### Page text

________________

# This would be alot of fun!



## Starbuck (Jun 15, 2007)

Def Leppard, Styx and REO Speedwagon will be in Hamilton at the Copps Coliseum on April 13, 2008. Tickets go on sale Saturday, January 19 at 10 a.m.


----------



## Robert1950 (Jan 21, 2006)

You weren't one of these kids I used to see in the 80s at the EX with those top hats with REO in silver sparkle, were you???


----------



## cbrown0019 (Jan 28, 2008)

I had seen Def Leppard, and Styx last time they came through Edmonton. It wasn't at all what I expected. I personally thought, along with alot of the reviews, that Styx was MUCH better than Def Leppard. I actually ended up leaveing about 7 songs into Leppards set because it was that bad. Sound was terrible, vocals were terrible. Very unimpressed. That was the 3rd time I'd seen Def Leppard, and each time it got worse. Don't think I'd pay to see them again.

ahhhh*end rant*


----------



## GuitarsCanada (Dec 30, 2005)

I seen STYX a few years back at Hamiltom Place with Saga. I was very pleased with the show STYX put on. Way better than I had expected. Gowan added a lot to the band as well.


----------



## cbrown0019 (Jan 28, 2008)

GuitarsCanada said:


> I seen STYX a few years back at Hamiltom Place with Saga. I was very pleased with the show STYX put on. Way better than I had expected. *Gowan added a lot to the band as well*.


Exactly what I thought too. Brought alot of energy into there set. And even threw in some of his solo stuff.


----------

________________

### Stated exercise 1
Restate the paragraph of the concert thread that begins "I had seen Def Leppard, and Styx" as a short bulleted list of its main points.
### Stated exercise 2
Render the entries as a Markdown table with the columns n and Line, from the first line of the entries through the line containing "Akceptuj wszystkie (1325, 1185)", both included, and skip any blank lines.

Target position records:

________________

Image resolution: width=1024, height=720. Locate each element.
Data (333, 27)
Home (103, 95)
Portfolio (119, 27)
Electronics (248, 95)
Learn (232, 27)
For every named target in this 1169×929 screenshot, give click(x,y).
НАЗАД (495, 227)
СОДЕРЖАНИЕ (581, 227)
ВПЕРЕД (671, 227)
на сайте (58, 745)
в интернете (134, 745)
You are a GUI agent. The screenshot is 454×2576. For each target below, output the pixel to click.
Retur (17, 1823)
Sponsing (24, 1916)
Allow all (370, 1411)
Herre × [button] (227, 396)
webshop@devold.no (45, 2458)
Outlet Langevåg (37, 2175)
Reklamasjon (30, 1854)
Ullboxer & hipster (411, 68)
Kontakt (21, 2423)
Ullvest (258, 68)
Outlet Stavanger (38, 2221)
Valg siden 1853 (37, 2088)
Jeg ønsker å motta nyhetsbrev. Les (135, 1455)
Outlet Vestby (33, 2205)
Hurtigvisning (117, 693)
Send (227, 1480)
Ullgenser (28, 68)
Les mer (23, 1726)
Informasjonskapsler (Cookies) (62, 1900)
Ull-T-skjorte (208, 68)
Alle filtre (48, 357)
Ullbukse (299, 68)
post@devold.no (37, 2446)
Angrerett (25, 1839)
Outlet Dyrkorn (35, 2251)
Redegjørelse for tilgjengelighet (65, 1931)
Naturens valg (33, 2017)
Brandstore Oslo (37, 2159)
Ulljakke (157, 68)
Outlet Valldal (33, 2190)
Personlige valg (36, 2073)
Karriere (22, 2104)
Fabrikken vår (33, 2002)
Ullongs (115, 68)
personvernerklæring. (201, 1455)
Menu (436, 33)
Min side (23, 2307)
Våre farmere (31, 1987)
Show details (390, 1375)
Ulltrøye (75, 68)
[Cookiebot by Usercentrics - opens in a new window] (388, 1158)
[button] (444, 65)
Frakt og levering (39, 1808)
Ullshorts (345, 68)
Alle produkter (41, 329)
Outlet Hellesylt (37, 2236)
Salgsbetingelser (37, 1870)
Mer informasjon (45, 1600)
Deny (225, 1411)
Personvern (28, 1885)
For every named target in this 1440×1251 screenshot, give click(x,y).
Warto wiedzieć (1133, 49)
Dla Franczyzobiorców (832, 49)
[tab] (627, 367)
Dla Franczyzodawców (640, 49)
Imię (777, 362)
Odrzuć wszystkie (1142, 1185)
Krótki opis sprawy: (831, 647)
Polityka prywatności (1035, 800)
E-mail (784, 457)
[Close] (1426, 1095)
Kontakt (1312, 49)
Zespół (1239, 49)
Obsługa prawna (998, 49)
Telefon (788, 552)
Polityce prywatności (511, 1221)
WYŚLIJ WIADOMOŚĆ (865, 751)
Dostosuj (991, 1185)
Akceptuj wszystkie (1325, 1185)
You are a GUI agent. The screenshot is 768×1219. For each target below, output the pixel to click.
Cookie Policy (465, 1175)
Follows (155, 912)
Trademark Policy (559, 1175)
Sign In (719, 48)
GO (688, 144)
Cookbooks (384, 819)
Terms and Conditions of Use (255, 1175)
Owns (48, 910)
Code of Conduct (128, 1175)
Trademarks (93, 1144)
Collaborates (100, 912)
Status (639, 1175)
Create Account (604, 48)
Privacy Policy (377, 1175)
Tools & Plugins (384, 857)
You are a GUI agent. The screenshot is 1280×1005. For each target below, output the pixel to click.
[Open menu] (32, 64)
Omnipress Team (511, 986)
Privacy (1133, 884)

________________

### Complete answer 1
- The writer saw Def Leppard and Styx the last time they came through Edmonton, and the show was not what they expected.
- Like many reviews, the writer found Styx much better than Def Leppard.
- The writer left about seven songs into Def Leppard's set because the sound and vocals were terrible.
- It was the third time the writer had seen Def Leppard, and each show was worse than the one before.
- The writer doubts they would pay to see Def Leppard again.

### Complete answer 2
| n | Line |
|---|---|
| 1 | Image resolution: width=1024, height=720. Locate each element. |
| 2 | Data (333, 27) |
| 3 | Home (103, 95) |
| 4 | Portfolio (119, 27) |
| 5 | Electronics (248, 95) |
| 6 | Learn (232, 27) |
| 7 | For every named target in this 1169×929 screenshot, give click(x,y). |
| 8 | НАЗАД (495, 227) |
| 9 | СОДЕРЖАНИЕ (581, 227) |
| 10 | ВПЕРЕД (671, 227) |
| 11 | на сайте (58, 745) |
| 12 | в интернете (134, 745) |
| 13 | You are a GUI agent. The screenshot is 454×2576. For each target below, output the pixel to click. |
| 14 | Retur (17, 1823) |
| 15 | Sponsing (24, 1916) |
| 16 | Allow all (370, 1411) |
| 17 | Herre × [button] (227, 396) |
| 18 | webshop@devold.no (45, 2458) |
| 19 | Outlet Langevåg (37, 2175) |
| 20 | Reklamasjon (30, 1854) |
| 21 | Ullboxer & hipster (411, 68) |
| 22 | Kontakt (21, 2423) |
| 23 | Ullvest (258, 68) |
| 24 | Outlet Stavanger (38, 2221) |
| 25 | Valg siden 1853 (37, 2088) |
| 26 | Jeg ønsker å motta nyhetsbrev. Les (135, 1455) |
| 27 | Outlet Vestby (33, 2205) |
| 28 | Hurtigvisning (117, 693) |
| 29 | Send (227, 1480) |
| 30 | Ullgenser (28, 68) |
| 31 | Les mer (23, 1726) |
| 32 | Informasjonskapsler (Cookies) (62, 1900) |
| 33 | Ull-T-skjorte (208, 68) |
| 34 | Alle filtre (48, 357) |
| 35 | Ullbukse (299, 68) |
| 36 | post@devold.no (37, 2446) |
| 37 | Angrerett (25, 1839) |
| 38 | Outlet Dyrkorn (35, 2251) |
| 39 | Redegjørelse for tilgjengelighet (65, 1931) |
| 40 | Naturens valg (33, 2017) |
| 41 | Brandstore Oslo (37, 2159) |
| 42 | Ulljakke (157, 68) |
| 43 | Outlet Valldal (33, 2190) |
| 44 | Personlige valg (36, 2073) |
| 45 | Karriere (22, 2104) |
| 46 | Fabrikken vår (33, 2002) |
| 47 | Ullongs (115, 68) |
| 48 | personvernerklæring. (201, 1455) |
| 49 | Menu (436, 33) |
| 50 | Min side (23, 2307) |
| 51 | Våre farmere (31, 1987) |
| 52 | Show details (390, 1375) |
| 53 | Ulltrøye (75, 68) |
| 54 | [Cookiebot by Usercentrics - opens in a new window] (388, 1158) |
| 55 | [button] (444, 65) |
| 56 | Frakt og levering (39, 1808) |
| 57 | Ullshorts (345, 68) |
| 58 | Alle produkter (41, 329) |
| 59 | Outlet Hellesylt (37, 2236) |
| 60 | Salgsbetingelser (37, 1870) |
| 61 | Mer informasjon (45, 1600) |
| 62 | Deny (225, 1411) |
| 63 | Personvern (28, 1885) |
| 64 | For every named target in this 1440×1251 screenshot, give click(x,y). |
| 65 | Warto wiedzieć (1133, 49) |
| 66 | Dla Franczyzobiorców (832, 49) |
| 67 | [tab] (627, 367) |
| 68 | Dla Franczyzodawców (640, 49) |
| 69 | Imię (777, 362) |
| 70 | Odrzuć wszystkie (1142, 1185) |
| 71 | Krótki opis sprawy: (831, 647) |
| 72 | Polityka prywatności (1035, 800) |
| 73 | E-mail (784, 457) |
| 74 | [Close] (1426, 1095) |
| 75 | Kontakt (1312, 49) |
| 76 | Zespół (1239, 49) |
| 77 | Obsługa prawna (998, 49) |
| 78 | Telefon (788, 552) |
| 79 | Polityce prywatności (511, 1221) |
| 80 | WYŚLIJ WIADOMOŚĆ (865, 751) |
| 81 | Dostosuj (991, 1185) |
| 82 | Akceptuj wszystkie (1325, 1185) |